In the Guardian today there is a piece introducing us to the latest intellectual liberal who is convinced his Grand Plan for society will succeed where all others have failed miserably before. He comes armed with the most honourable intentions, as is invariably the case, unashamed ignorance of economics (he doesn’t grasp why Professors are paid more than cleaners) and a “wealth of empirical evidence”.
The Guardian’s Anthony Andrew writes:
“Rutger Bregman is a 28-year-old Dutchman whose book, Utopia for Realists, has taken Holland by storm and could yet revitalise progressive thought around the globe. His solutions are quite simple and staunchly set against current trends: we should institute a universal basic income for everyone that covers minimum living expenses – say around £12,000 a year; the working week should be shortened to 15 hours; borders should be opened and migrants allowed to move wherever they choose.“
A Universal Basic Income (UBI) is usually touted as an alternative to means-tested welfare, which advocates argue would be less costly to taxpayers and less incentivising of idleness – a way of achieving the same ends but with less negative impact on economic productivity.
Whether UBI’s would be better than the status quo is hotly debated in economic circles, but Bregman isn’t interested in it as an economic welfare reform anyway. He sees UBI as a way of giving people the ‘freedom’ to stop having to work jobs they think are “useless” and of enabling them to “live the lives they want to live.”
There are two simple but politically profound questions, which it never occurs to liberals hellbent on doing social good to ask. These are: who gets to decide? And why? In this case: why does Bregman get to decide the maximum amount of hours everyone can work for in exchange for money? Why isn’t it the individuals themselves? Our societies, through common law, grant individuals the right to freedom of property and person, after all. So why, in this regard, would it be okay for the government to essentially remove these rights?
Why should Bregman (or in political terms, a gang of intellectuals wielding state power) have ultimate authority in the matter of deciding the most hours a person should work in a week? Why should it be someone else and not you who gets to be the final arbiter?
I suspect Bregman’s answer would be of the form that he should get to decide because his empirical evidence shows that the outcomes will be better for everyone (i.e everyone will consider themselves better off) if this one little freedom is sacrificed. In short, he should get to decide because he (believes) he has superior knowledge.
But the knowledge needed to successfully improve everyone’s lives, which would have to be the knowledge of what each individual values most at any given moment and in their life, is dispersed across space and time and in people’s minds – and is, by its nature, uncollectible.
Bregman would need to possess supernatural powers of omnipotence and omnipresence in order to acquire the knowledge required to better everyone’s lives according to what they value most highly in the moment and in their lives.
Thus Bregman doesn’t have knowledge. He has the pretence of knowledge, which when acted upon by people with state power is a destructive and deadly force. Communism in the 20th century taught humanity this painful lesson.

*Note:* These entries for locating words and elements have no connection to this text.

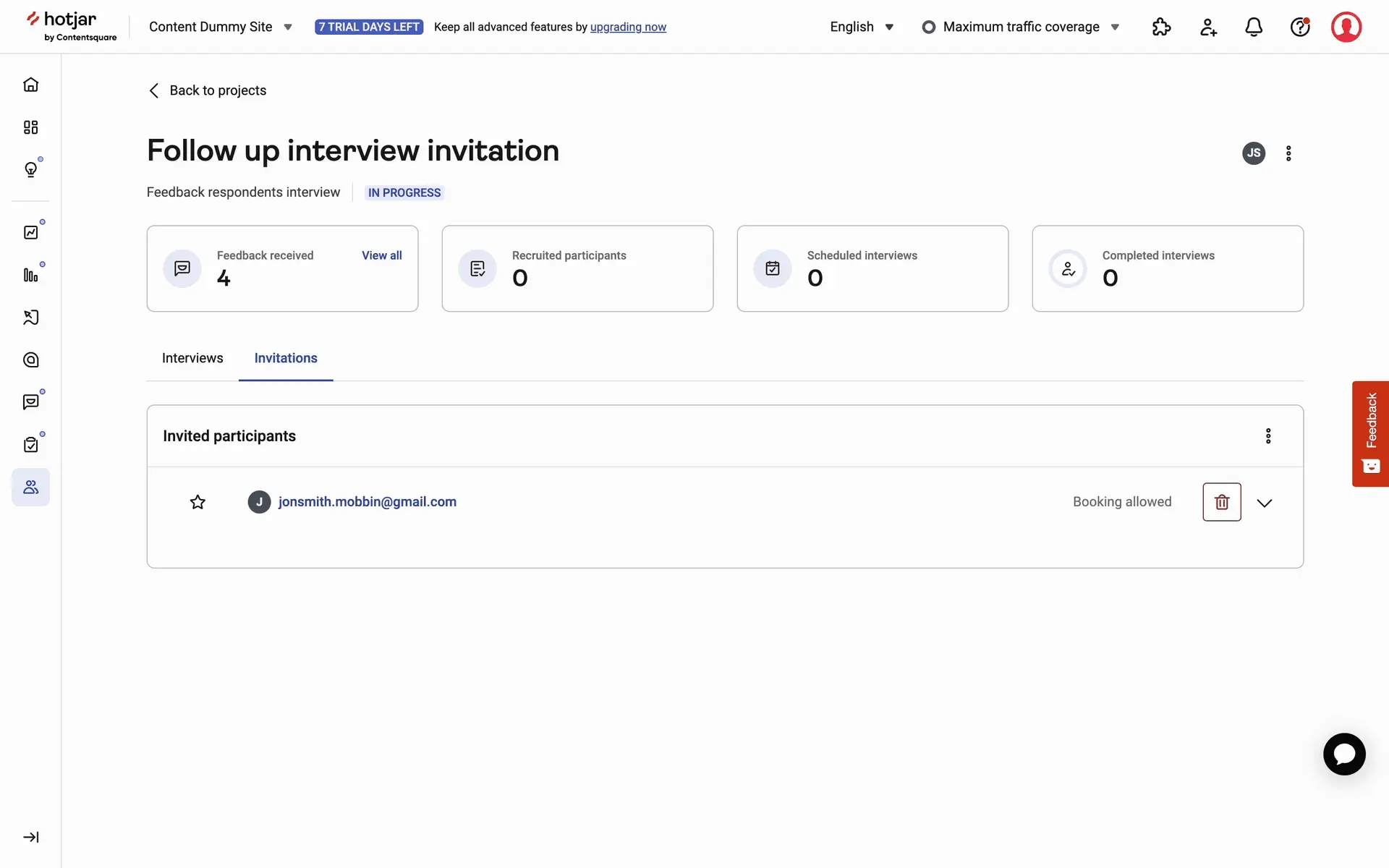This screenshot has width=1389, height=868.
Task: Expand the participant row chevron
Action: tap(1264, 503)
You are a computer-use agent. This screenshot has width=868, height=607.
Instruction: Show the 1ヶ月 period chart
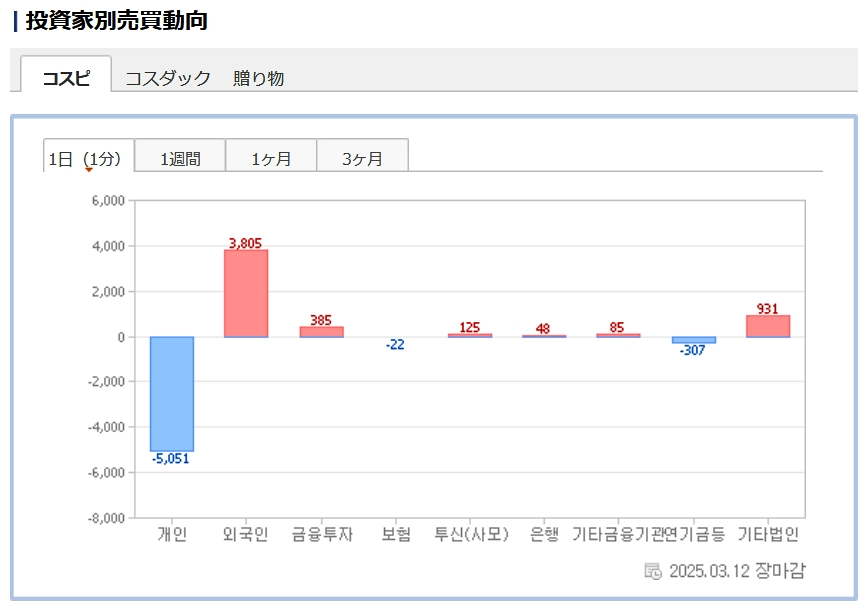point(271,158)
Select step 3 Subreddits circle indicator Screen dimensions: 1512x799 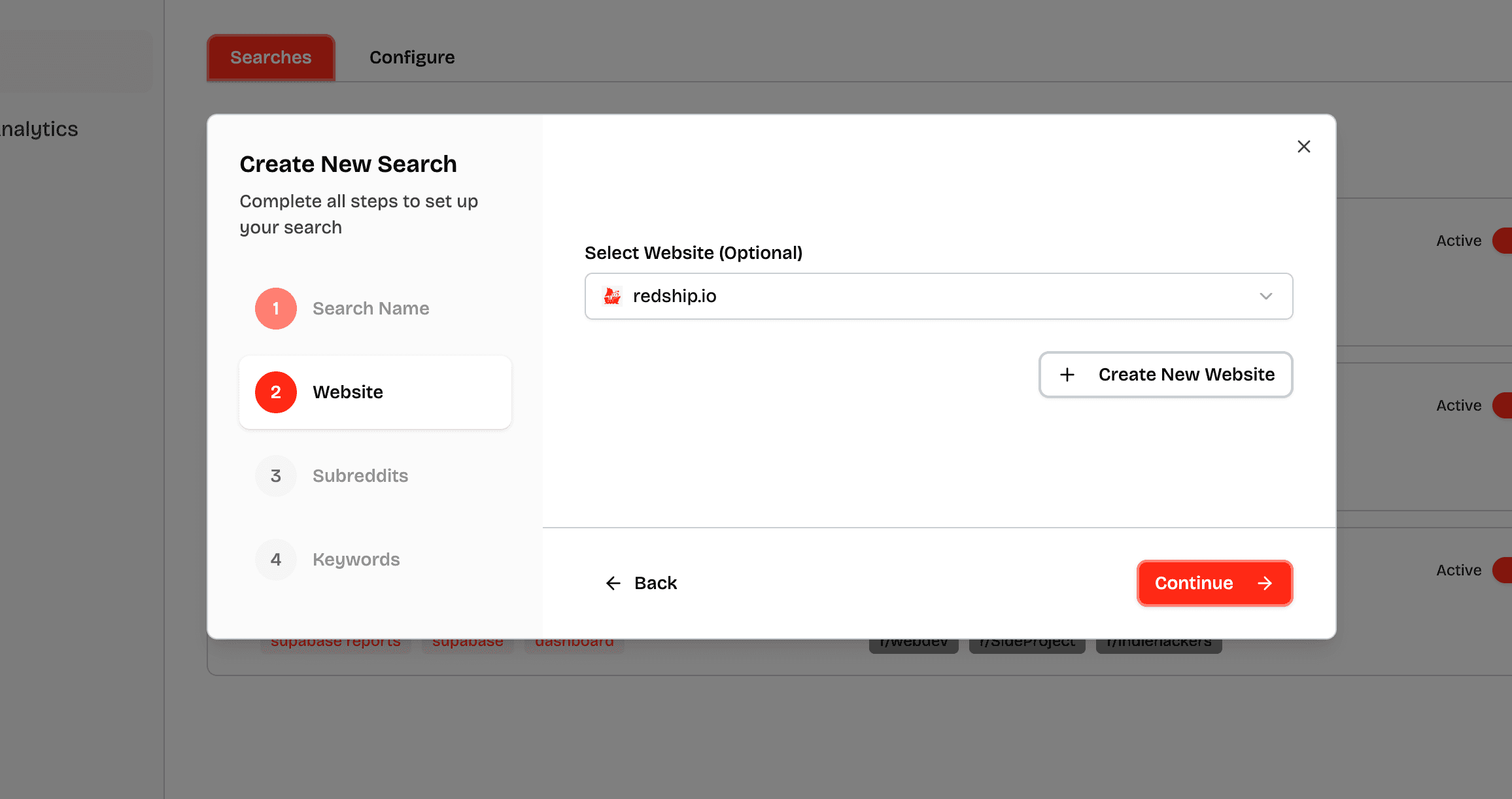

The planned economies of the 20th century didn’t produce the promised/expected utopia and instead led to staggering amounts of human suffering and death, precisely because everyone was forced to live according to a single plan imposed upon them by government central planners – inspired and guided by intellectuals possessing the pretence of knowledge and more than a little hubris.
Societies only create wealth and flourish to the degree to which they are spontaneously shaped according to the many forever changing plans of the many millions of people who constitute them. This diversity of plans is a prerequisite of human flourishing, and such diversity will only arise to the degree to which individuals have economic freedoms – such as working as many hours as one wants to, or buying as many hours of labour as your business needs to meet society’s demand for its product or service.
The truth is, Bregman’s Utopia for realists could only achieve the opposite of enabling everyone to live the lives they want to live. All it could do is restrict everyone to living the life he thinks they should want to live. Bregman simply assumes everyone else shares his vision of utopia and thus they won’t want to act contrary to his decrees. Why would they? He knows best. Apparently.
But everyone has a different idea of what their ideal life is. And the only conditions under which everyone can pursue their ideal lives is freedom; that means freedom from the scientism and hubris of intellectuals like Bregman, manifested by government central planners as legal shackles placed upon people for their own good.
Enough with the Grand Plans already! Enough with attempting to use the brute force of the law to make people wealthier, happier and healthier. It never works because it cannot work. Force always achieves the opposite of its intended aims.
The common man doesn’t need saving from himself. He has the inalienable right to act peacefully according to his own will in pursuit of his own aims. And there is no moral foundation for the exercise of power over him by egotists drunk on the pretence of knowledge, whether a majority elected them or not.